begin Records for processing

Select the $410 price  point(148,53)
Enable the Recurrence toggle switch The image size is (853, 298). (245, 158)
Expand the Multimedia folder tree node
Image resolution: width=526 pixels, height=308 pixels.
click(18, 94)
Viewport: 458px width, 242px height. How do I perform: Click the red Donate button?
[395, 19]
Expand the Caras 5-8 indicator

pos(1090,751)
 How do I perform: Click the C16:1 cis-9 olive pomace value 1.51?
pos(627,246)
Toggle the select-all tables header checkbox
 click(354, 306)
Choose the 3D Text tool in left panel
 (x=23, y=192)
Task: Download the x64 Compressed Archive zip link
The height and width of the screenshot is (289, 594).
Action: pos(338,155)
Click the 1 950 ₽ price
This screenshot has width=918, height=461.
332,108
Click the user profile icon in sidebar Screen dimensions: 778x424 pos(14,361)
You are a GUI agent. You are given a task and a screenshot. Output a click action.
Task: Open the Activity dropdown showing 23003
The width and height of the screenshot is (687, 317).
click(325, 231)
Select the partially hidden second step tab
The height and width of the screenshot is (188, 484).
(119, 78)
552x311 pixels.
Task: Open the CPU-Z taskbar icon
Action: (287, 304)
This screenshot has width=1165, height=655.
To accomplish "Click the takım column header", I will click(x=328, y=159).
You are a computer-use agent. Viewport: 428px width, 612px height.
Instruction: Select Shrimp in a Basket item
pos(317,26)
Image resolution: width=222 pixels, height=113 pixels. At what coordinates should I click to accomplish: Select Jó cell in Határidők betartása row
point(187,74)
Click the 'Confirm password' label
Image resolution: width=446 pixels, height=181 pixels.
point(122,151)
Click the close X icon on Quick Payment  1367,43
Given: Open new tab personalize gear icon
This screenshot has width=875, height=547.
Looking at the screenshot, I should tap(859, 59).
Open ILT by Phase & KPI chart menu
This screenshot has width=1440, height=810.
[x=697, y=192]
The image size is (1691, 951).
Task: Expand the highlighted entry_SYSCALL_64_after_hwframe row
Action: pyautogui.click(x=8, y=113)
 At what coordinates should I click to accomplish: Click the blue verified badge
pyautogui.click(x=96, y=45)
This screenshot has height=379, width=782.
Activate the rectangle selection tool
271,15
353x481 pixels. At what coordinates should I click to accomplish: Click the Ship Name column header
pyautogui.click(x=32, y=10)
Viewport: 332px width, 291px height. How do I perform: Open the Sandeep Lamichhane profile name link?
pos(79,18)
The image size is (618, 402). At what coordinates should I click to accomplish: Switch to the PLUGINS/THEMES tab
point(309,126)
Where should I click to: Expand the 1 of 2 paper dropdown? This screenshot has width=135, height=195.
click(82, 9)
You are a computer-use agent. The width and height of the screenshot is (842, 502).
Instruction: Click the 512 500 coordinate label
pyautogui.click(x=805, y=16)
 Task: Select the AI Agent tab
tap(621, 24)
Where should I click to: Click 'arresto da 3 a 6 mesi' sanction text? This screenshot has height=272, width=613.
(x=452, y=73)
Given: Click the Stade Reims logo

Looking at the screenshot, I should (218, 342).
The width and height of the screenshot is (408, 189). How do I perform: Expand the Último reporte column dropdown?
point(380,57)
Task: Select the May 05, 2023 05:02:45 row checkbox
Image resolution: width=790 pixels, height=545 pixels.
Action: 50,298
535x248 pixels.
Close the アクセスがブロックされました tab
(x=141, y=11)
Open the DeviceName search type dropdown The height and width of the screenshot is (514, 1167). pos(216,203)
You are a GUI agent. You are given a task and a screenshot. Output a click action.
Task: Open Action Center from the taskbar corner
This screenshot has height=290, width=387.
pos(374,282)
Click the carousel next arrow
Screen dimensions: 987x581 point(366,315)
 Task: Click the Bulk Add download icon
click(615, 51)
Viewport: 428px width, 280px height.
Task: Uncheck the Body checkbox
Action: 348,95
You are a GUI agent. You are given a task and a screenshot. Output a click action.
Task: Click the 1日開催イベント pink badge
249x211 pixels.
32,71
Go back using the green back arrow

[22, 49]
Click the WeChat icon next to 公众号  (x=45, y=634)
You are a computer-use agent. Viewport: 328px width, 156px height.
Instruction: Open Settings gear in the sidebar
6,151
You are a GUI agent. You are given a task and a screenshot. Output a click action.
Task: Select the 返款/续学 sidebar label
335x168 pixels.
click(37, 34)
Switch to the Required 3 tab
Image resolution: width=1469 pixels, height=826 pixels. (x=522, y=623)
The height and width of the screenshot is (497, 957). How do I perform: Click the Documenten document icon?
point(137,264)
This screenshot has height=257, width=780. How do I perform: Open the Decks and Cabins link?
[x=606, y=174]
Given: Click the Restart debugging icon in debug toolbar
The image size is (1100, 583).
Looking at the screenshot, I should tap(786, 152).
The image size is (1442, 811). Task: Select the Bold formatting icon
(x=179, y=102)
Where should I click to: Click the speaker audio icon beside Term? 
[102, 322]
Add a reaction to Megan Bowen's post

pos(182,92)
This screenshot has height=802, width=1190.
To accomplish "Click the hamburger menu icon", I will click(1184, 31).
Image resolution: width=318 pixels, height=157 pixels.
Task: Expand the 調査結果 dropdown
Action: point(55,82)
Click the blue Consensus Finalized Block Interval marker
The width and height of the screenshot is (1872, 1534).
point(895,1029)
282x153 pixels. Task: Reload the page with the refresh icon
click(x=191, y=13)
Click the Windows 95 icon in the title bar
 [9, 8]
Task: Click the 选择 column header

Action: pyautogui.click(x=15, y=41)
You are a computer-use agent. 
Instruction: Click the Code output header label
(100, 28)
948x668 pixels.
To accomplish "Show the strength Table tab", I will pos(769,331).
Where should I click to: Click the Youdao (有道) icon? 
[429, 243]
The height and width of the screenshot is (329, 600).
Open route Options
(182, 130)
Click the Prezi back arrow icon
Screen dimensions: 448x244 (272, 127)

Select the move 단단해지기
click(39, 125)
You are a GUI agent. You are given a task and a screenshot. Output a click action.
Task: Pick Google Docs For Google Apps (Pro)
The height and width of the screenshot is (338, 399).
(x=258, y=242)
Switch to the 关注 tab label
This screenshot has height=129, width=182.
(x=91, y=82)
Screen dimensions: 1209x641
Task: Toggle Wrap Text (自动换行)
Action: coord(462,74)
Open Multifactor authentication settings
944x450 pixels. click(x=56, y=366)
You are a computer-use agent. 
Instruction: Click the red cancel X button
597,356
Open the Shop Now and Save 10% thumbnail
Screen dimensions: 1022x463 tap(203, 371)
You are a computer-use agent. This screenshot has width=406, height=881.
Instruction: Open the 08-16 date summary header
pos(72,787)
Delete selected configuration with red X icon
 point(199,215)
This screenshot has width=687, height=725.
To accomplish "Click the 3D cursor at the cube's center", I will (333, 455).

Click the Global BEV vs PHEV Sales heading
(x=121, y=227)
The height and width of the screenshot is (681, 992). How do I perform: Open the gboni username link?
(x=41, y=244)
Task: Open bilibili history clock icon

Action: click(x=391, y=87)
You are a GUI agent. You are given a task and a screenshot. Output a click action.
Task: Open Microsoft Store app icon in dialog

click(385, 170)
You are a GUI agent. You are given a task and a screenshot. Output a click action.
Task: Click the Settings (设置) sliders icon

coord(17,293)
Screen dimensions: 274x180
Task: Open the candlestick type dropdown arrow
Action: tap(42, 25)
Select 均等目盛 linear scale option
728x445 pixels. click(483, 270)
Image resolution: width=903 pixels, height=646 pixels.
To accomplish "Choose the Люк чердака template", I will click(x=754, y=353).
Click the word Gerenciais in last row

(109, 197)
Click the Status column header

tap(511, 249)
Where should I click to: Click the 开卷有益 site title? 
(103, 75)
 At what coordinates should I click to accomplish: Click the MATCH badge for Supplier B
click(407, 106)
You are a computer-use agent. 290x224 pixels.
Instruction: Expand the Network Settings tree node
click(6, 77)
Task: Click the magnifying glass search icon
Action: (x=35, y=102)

end Records for processing

To do
Write out again, word for word, the rows beginning with the line containing "Where should I click to: Click the 开卷有益" and running through the final row.

Finished exercise
Where should I click to: Click the 开卷有益 site title? 
(103, 75)
 At what coordinates should I click to accomplish: Click the MATCH badge for Supplier B
click(407, 106)
You are a computer-use agent. 290x224 pixels.
Instruction: Expand the Network Settings tree node
click(6, 77)
Task: Click the magnifying glass search icon
Action: (x=35, y=102)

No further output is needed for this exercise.